One problem with inviting review via the W3C process is getting  
attention and following too many firehose-like mailing lists. es-discuss@mozilla.org 
  is at most a garden hose, which is an advantage.

Another problem is that not all Ecma TC39 members are W3C members  
(their employers are not members, that is).

There are transparency problems on both sides, IMHO. People in dark- 
glass houses...


>> https://mail.mozilla.org/pipermail/es5-discuss/2009-September/003312.html
>> and the rest of that thread
>>
>> https://mail.mozilla.org/pipermail/es5-discuss/2009-September/003343.html
>> (not the transactional behavior, which is out -- just the
>> interaction with Array's custom [[Put]]).
>>
>> https://mail.mozilla.org/pipermail/es-discuss/2009-May/009300.html
>>  on an "ArrayLike interface" with references to DOM docs at the  
>> bottom
>>
>> https://mail.mozilla.org/pipermail/es5-discuss/2009-June/002865.html
>>  about a WebIDL float terminal value issue.
>
> It seems like these are largely Web IDL issues (to the extent I can  
> identify issues in the threads at all).

TC39 members, Mark Miller articulated this yesterday, hope to restrict  
host objects in future versions of the JavaScript standard from doing  
any nutty thing they like, possibly by collaborating with WebIDL  
standardizers so that instead of "anything goes" for host objects, we  
have "only what WebIDL can express".

Catch-all magic where host object interfaces handle arbitrary property  
gets and puts are currently not implementable in ES -- this may be  
possible in a future edition, but even then it will carry performance  
penalties and introduce analysis hazards. We hope to steer ES bindings  
for WebIDL-expressed interfaces away from catch-all patterns.

Beyond this tarpit, we're interested in the best way to linearize  
multiply-inherited WebIDL interfaces onto prototype chains, or whether  
to use prototype chains at all -- or in the seemingly unlikely event  
ES grows first-class method-suite mixins, binding WebIDL inheritance  
to those. We would welcome use-cases and collobaration, at least I  
would. Who knows what better system might result?

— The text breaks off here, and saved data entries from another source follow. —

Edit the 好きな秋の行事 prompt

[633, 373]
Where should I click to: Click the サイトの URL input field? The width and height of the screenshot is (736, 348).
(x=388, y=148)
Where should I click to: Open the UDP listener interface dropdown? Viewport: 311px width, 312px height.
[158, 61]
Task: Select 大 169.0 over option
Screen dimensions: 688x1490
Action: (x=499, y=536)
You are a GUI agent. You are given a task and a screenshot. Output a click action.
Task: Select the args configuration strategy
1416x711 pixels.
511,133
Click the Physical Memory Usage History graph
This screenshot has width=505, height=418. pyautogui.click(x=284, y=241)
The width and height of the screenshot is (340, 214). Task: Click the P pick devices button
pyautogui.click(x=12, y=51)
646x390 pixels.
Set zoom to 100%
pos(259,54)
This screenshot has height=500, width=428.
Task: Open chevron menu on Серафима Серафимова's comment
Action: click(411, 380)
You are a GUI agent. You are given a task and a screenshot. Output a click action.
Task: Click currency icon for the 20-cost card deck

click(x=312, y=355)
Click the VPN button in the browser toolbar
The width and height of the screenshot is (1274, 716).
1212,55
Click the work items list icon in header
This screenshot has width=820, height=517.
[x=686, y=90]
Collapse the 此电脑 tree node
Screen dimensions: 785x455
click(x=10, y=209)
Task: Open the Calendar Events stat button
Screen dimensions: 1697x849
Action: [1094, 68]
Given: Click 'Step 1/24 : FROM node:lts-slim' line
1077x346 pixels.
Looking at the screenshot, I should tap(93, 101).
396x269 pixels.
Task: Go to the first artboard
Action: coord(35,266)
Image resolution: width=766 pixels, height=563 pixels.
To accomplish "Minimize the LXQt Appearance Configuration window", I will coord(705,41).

>> There are larger (and less precise concerns at this time) about  
>> execution scope (e.g., presumptions of locking behavior,  
>> particularly by HTML5 features such as local storage).  The two  
>> groups need to work together to convert these concerns into  
>> actionable suggestions for improvement.
>
> There was extensive recent email discussion of local storage locking  
> on the <whatwg@whatwg.org> mailing list. We could continue here if  
> it would be helpful. I'm not sure it's useful to discuss in person  
> without being up to speed on the email discussion. Here are some  
> relevant threads: <http://lists.whatwg.org/htdig.cgi/whatwg-whatwg.org/2009-September/022542.html 
> > <http://lists.whatwg.org/htdig.cgi/whatwg-whatwg.org/2009-September/022672.html 
> > <http://lists.whatwg.org/htdig.cgi/whatwg-whatwg.org/2009-September/022993.html 
> > <http://lists.whatwg.org/htdig.cgi/whatwg-whatwg.org/2009-September/022810.html 
> >.

Thanks for the links, I was aware of these but hadn't read them.

Mandatory try-locks in JS, just say no.


> I'm not sure what the other concerns about "execution scope" are -  
> seems hard to discuss fruitfully without more detail.

The term I used was "execution model". "scope" is a mis-transcription.


>> We should take steps to address the following "willful violation":
>>
>> If the script's global object is a Window object, then in JavaScript,
>> the this keyword in the global scope must return the Window object's
>> WindowProxy object.
>>
>> This is a willful violation of the JavaScript specification current  
>> at
>> the time of writing (ECMAScript edition 3). The JavaScript
>> specification requires that the this keyword in the global scope
>> return the global object, but this is not compatible with the  
>> security
>> design prevalent in implementations as specified herein. [ECMA262]
>
> Wasn't ES5 fixed to address this?

No, nothing was changed in ES5 and it is not clear without more  
discussion with various experts active in whatwg, w3, and Ecma what to  
do.

Since you asked, I think you make the case that we should collaborate  
a bit more closely.


> I know the feedback was passed along.

Yes, but describing the problem does not give the solution.